Thursday, October 30, 2008

I think we may be onto something...

After an awesome session with our speech therapist this morning, we met with an occupational therapist, and I filled out a sensory profile questionnaire for Isaiah. Now, I knew he had little sensory-related quirks, such as not liking to get his hands dirty, constantly mouthing/licking things, lots of spinning in circles, and sleeping under pillows. But after talking to the OT as well as doing a lot of reading these past few days, it seems more and more likely that he has SPD (sensory processing disorder).

We talked quite a while, and she's going to send me a list of things we can do with Isaiah, based on his likes and dislikes. He craves, no, NEEDS lots of sensory-input, especially in the auditory and vestibular areas. He's also sensitive to certain types of sensations, although she said that would probably decrease as his other sensory needs are met.

I'm just excited that we might be onto something here. Not that I want him to have SPD, but that by following the OT's suggestions, maybe we can reduce the tantrums and meltdowns, and lessen the frustrations and tears over everyday tasks. At least... that's what I'm hoping.

Here's a picture of my little guy during his nap yesterday. I made him a weighted blanket since he always pulls pillows on top of him... and yet he still does, even with the blanket. LOL!

8 comments:

Tenisha D said...

I like your blog. All of my children receive speech therapy.

beansntatersmama said...

IT MUST BE A RELIEF TO AT LEAST PUT A NAME ON IT. bEST OF LUCK AND I"LL YOU ALL WILL BE IN MY PRAYERS. I WANT TO KNOW MORE ABOUT YOUR HOMEBIRTH ALSO. THANKS HAVE A GREAT HALLOWEEN., SORRY TATERBUG ON THE NINNIE SO I;M TRYING THIS ONEHANDED. LOL ANGIE

Patty O. said...

Thanks for your comment on my blog. As I read this post, it totally brought me back in time. 3 years ago, when my son was 2, we got him diagnosed with SPD and that has made all the difference with us. Like you, I didn't want him to have a disorder, but it was an enormous relief to figure out why he was having these meltdowns. Everything started falling into place, the more research I did.

I also wanted to tell you that the therapy does work, especially if you do it regularly at home. And it will help with the tantrums. The last time my son had a full-blown sensory meltdown was well over a year ago and even then, it was so much easier to calm him down (also it was totally our fault--we were traveling and really pushed him too hard.) Before then, it had been months and months. It takes time to see changes; they are gradual, but when i look back 3 years, i realize my son is a completely different kid sensory-wise now. He deals with things so much better. And we know how to help him a lot more.

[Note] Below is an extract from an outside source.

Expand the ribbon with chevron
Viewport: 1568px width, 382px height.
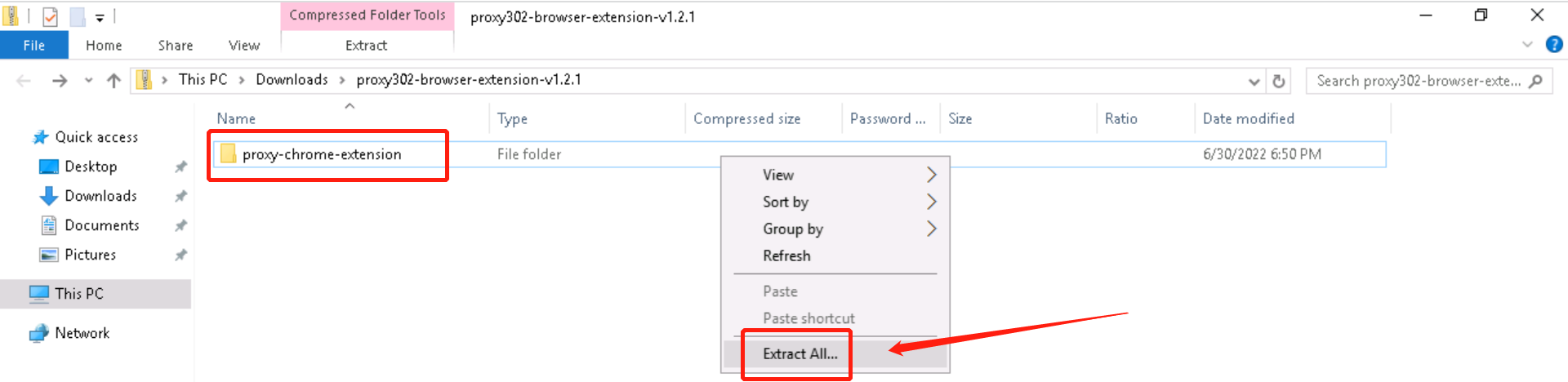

If you ever need some validation or want to vent, feel free to email me or stop by my blog. I think it helps to talk to other moms of kids with SPD--it makes you feel a lot less crazy. Good luck.

Angela said...

Our Dev Ped said "If you wantto call him a martian, call him a martian if that means he will get the help he needs." I've decided all kids have something you have to deal with and autism is not the worse things my son who could have. He also loves pillows on him. He sleeps with a weighted blanket every night and it has changed my life. It is on loan from EI, but I have everything to make him his own. How did you do yours? How heavy is it?

The more sensory he gets, the less melt downs and the more he communicates, Unfortunately, he still stims and has other behaviors and his routines and his obsessions. But he is making huge strides with all the therapy he receives. I sure believe in OT.

Anyway, I am totally hearing you.

Laura said...

My journey has also taken me down the SPD road - mostly procieptive and vestibular for my son. If you haven't read Out of Sync Child yet, I highly recommend it. There's a profile for sensory under-responder that fits my son to a T - better than any other medical diagnosis, because it accounts for his issues with bilateral coordination and hypotonia. I was definitely like, wow, finally something that describes my son.

Good luck to you and yours...

Patty O. said...

Come check my blog out. You are a runner-up in my giveaway, so I will need your address.

Jenn said...

I hate labeling children and putting them in a box and disorders tend to do that...but the reality is that some children are more this way than others. My son, for instance, has pretty bad dyslexia. It's not the most severe form, but it's real and it has caused a lot of grief for our family and once I realized that was what was going on, it changed our family so much. I was less hard on him. I was less frustrated because I *understood* him. Poor sweetheart of yours...it's so hard on them when they cannot communicate their needs. I have also had two girls with speech problems, although one had them much worse than the other. I understand ((((HUGS))))

rainbowmummy said...

How sweet and content does he look there! Wow by the way for MAKING the weighted blanket, do you mind telling me what you filled it with? I sleep with a duvet on me, one small toddler bed size one between me and my partner (I don't like being touched or watched) and a duvet tied up on the bed post so it is over my head. I think he might be sleeping like this for a while yet :0) I have a mouther and a toucher at home, so I am not the only one with a sticky house?!